• _To-do list_:
**a)** Copy everything in the Bosnian War passage from "A group of feminist" down to "of the Federation.", word for word.
**b)** For each statement, answer yes or no according to the Bosnian War passage, and quote the words of the passage that decide it. (i) The Yugoslav federation was dissolved after Slovenia and Croatia declared independence on 25 June 1991. (ii) Bosnian Serbs made up the largest share of Bosnia and Herzegovina's population. (iii) All 105 concentration camps identified in August 1992 were located in Bosnia.

A group of feminist women came together in January 1993 to discuss tens of thousands of rape assults by Serbian soldiers in various regions of Bosnia.

The six republics that made up the Socialist Federal Republic of Yugoslavia were Bosnia and Herzegovina, Croatia, Macedonia, Montenegro, Serbia, and Slovenia. Following the declaration of independence by Slovenia and Croatia on 25 June 1991, the federation was dissolved. When Macedonia and Bosnia and Herzegovina declared their independence in 1992, only Serbia and Montenegro remained the republics of the Federation.

Bosnia and Herzegovina’s population consisted of 43% Bosnian Muslims, 33% Bosnian Serbs, 17% Bosnian Croats, and 7% other ethnic groups. In March 1992, 60% of Bosnian citizens casted vote for independence in the referendum which was boycotted by Bosnian Serbs. Immediately after, Bosnian Serbs, supported by Yugoslavia People’s Army and the Republic of Serbia, started the Bosnian War.

During the Bosnian War, which started in 1992 and continued until 14 December 1995, the annexation policy of Serbian forces went hand in hand with looting and rape; rape was used as a military motivation and an offensive strategy. During the war, 100-110 thousand people were killed according to some sources while for some other sources the war casualty was 300 thousand people. Millions of people became refugees, civilians were starved to death and massacred in concentration camps, and tens of thousands of women were raped. Although some Roma people and other minorities were among those who were raped and some Croat and Serbian women were also raped in retaliation; in Bosnia it was predominantly non-Serbian and especially Muslim women who were subjected to mass rape. In August 1992 it was identified that there was a total of 105 concentration camps controlled by Serbian forces (94 in Bosnia and 11 in Serbia and Montenegro) as well as 17 brothels where captive women were forced into prostitution.

• _Raw data_:
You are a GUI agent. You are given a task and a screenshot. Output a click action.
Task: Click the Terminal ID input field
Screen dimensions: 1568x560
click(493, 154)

• _Solutions for each task_:
**a)**
A group of feminist women came together in January 1993 to discuss tens of thousands of rape assults by Serbian soldiers in various regions of Bosnia.

The six republics that made up the Socialist Federal Republic of Yugoslavia were Bosnia and Herzegovina, Croatia, Macedonia, Montenegro, Serbia, and Slovenia. Following the declaration of independence by Slovenia and Croatia on 25 June 1991, the federation was dissolved. When Macedonia and Bosnia and Herzegovina declared their independence in 1992, only Serbia and Montenegro remained the republics of the Federation.

**b)**
(i) Yes: "Following the declaration of independence by Slovenia and Croatia on 25 June 1991, the federation was dissolved."
(ii) No: "43% Bosnian Muslims, 33% Bosnian Serbs, 17% Bosnian Croats, and 7% other ethnic groups"
(iii) No: "(94 in Bosnia and 11 in Serbia and Montenegro)"